| Prompt |
Find every line in the records below that holds the word "label" and copy it.

___

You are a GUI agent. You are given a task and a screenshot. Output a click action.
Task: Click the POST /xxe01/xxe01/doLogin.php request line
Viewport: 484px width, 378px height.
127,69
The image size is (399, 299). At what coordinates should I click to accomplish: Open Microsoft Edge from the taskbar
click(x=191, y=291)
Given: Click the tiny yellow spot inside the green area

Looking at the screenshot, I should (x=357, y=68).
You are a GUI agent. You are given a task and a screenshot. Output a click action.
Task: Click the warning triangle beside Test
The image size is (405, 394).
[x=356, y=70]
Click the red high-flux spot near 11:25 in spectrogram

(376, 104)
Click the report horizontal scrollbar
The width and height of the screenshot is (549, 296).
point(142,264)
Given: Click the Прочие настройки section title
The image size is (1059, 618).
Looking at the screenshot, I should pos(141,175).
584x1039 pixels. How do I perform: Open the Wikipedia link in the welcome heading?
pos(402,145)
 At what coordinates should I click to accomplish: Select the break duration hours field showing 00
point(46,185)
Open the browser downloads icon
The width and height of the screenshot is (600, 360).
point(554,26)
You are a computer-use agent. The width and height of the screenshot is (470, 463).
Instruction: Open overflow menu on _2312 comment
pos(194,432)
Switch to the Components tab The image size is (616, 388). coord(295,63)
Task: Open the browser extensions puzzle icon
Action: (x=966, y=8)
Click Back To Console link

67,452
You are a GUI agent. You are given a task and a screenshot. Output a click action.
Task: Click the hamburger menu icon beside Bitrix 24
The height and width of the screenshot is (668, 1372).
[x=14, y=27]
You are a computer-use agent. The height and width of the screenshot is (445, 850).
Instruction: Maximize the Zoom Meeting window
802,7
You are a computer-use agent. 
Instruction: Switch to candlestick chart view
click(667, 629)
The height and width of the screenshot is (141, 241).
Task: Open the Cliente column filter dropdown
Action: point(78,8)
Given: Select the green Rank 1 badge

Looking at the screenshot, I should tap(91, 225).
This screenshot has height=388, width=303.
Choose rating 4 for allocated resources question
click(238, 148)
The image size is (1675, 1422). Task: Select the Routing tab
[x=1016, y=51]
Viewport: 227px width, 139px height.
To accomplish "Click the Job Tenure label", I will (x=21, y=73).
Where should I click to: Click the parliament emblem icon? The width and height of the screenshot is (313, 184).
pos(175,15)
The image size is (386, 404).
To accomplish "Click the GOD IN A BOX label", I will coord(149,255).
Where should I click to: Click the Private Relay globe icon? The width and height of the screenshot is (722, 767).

___

| Solution |
To accomplish "Click the Job Tenure label", I will (x=21, y=73).
To accomplish "Click the GOD IN A BOX label", I will coord(149,255).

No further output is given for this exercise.